## BEGIN MATERIAL FOR THIS EXERCISE

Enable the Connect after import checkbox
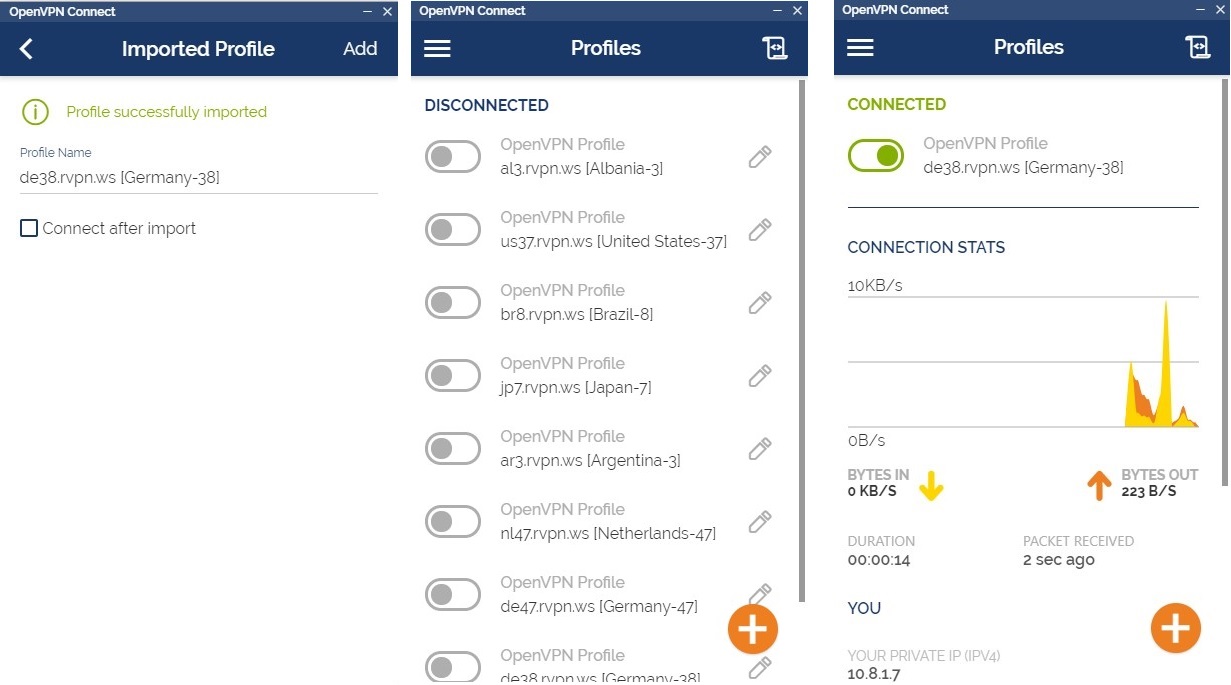click(29, 228)
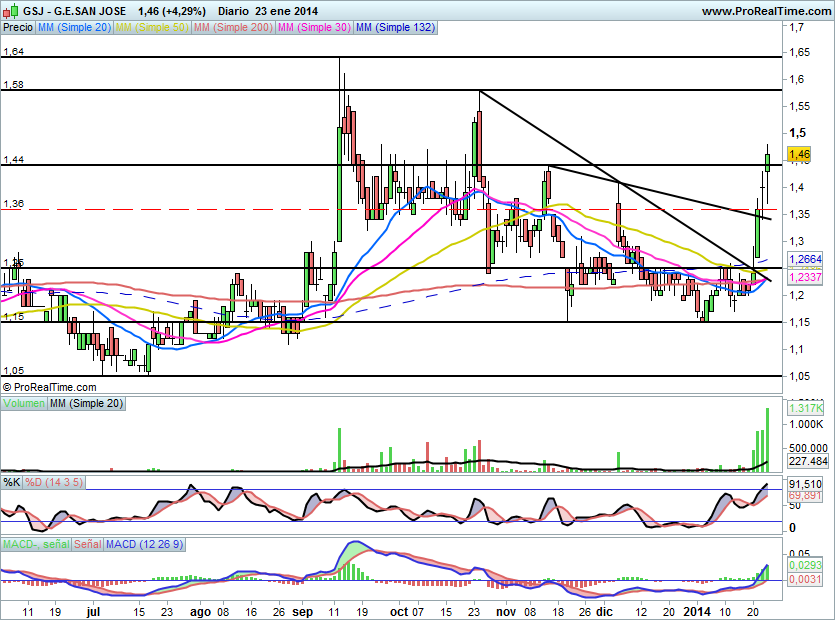Select the MM (Simple 20) indicator label

74,28
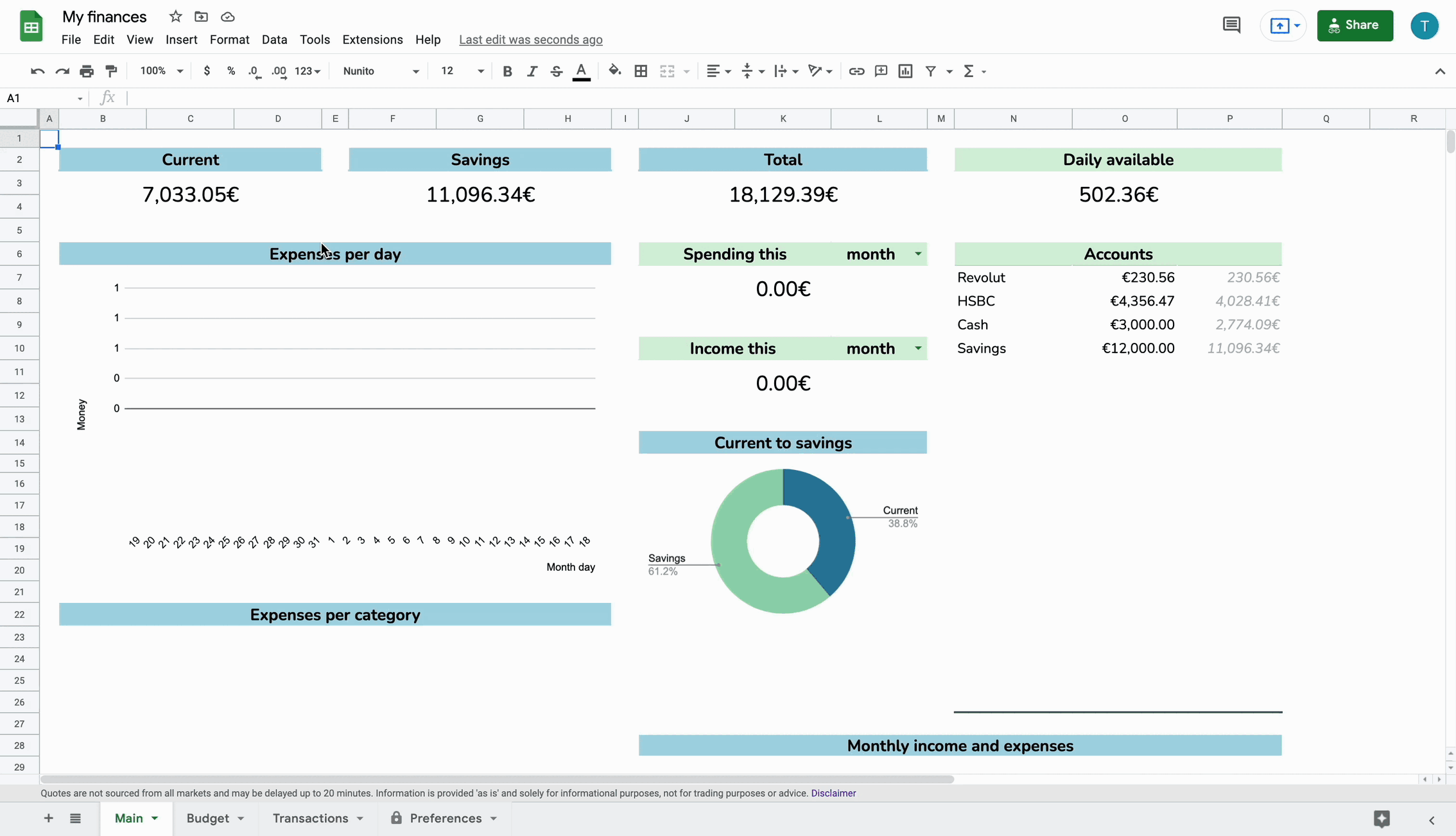Click the fill color bucket icon
Viewport: 1456px width, 836px height.
[614, 71]
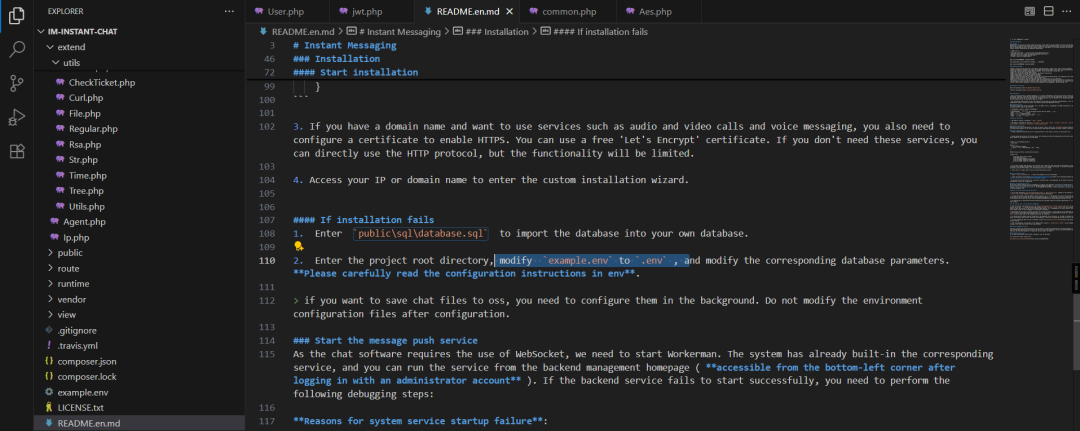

## END MATERIAL FOR THIS EXERCISE

**WHAT YOU WILL DO:**
Count the lines above that contain the string "checkbox", matching case exactly, and reply with the number only.

**ANSWER:**
1